= Beginning of Section =

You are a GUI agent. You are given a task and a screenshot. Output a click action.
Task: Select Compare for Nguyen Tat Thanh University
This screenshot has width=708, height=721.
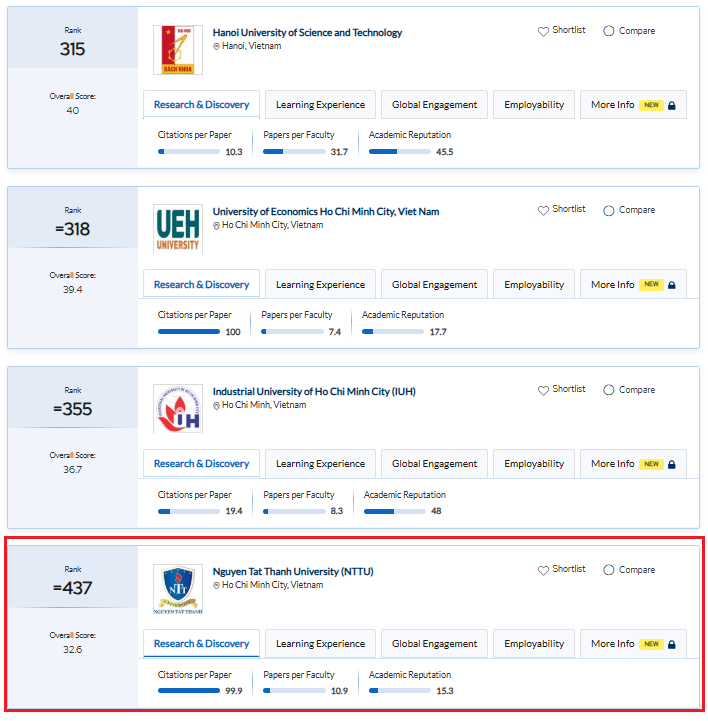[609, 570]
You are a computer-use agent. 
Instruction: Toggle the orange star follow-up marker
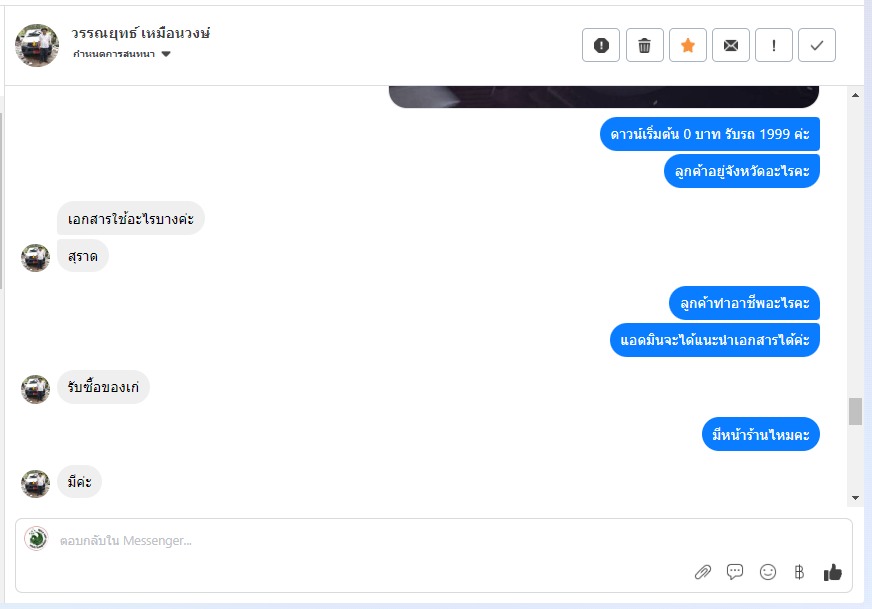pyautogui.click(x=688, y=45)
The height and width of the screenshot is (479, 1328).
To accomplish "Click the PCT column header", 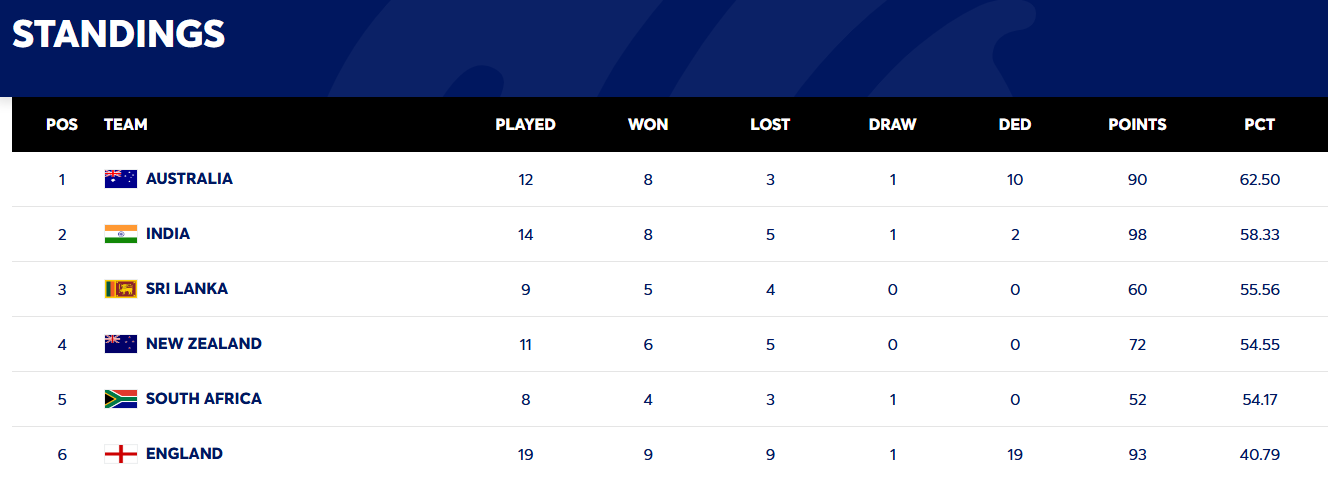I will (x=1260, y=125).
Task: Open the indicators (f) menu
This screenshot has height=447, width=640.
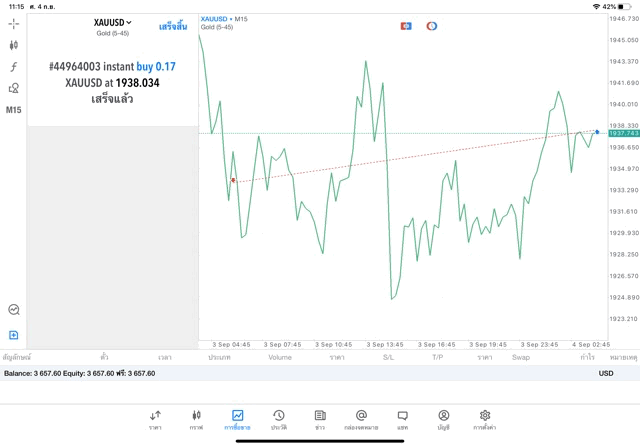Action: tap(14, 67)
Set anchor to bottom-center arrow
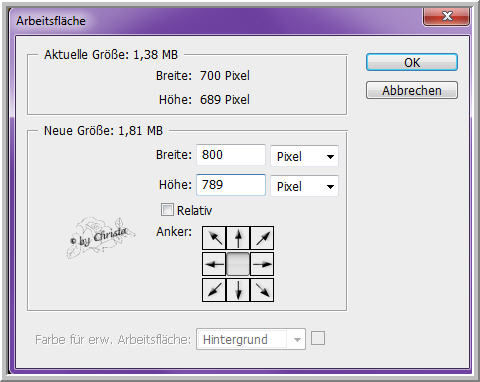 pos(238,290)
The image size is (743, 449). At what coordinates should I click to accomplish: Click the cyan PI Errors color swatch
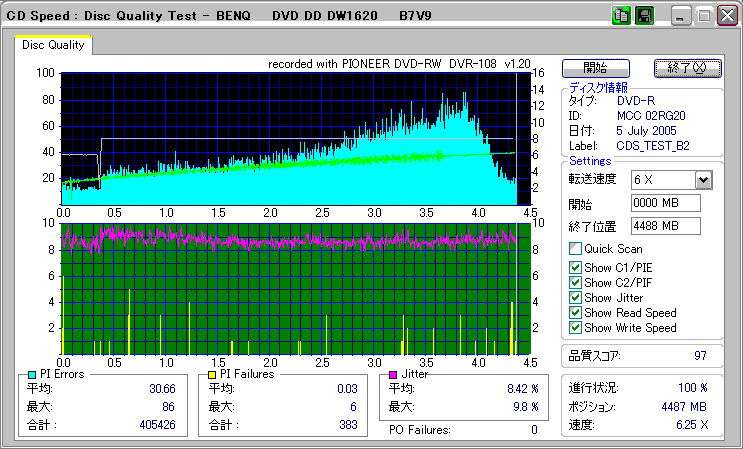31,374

= End of Section =

_TASK BRIEF_
Once you find the line that contains "Set anchor to bottom-center arrow", give it again along with every later line through the end of the data, word for word, minus the pictures.

_RESPONSE TO THIS TASK_
Set anchor to bottom-center arrow
 pos(238,290)
The image size is (743, 449). At what coordinates should I click to accomplish: Click the cyan PI Errors color swatch
31,374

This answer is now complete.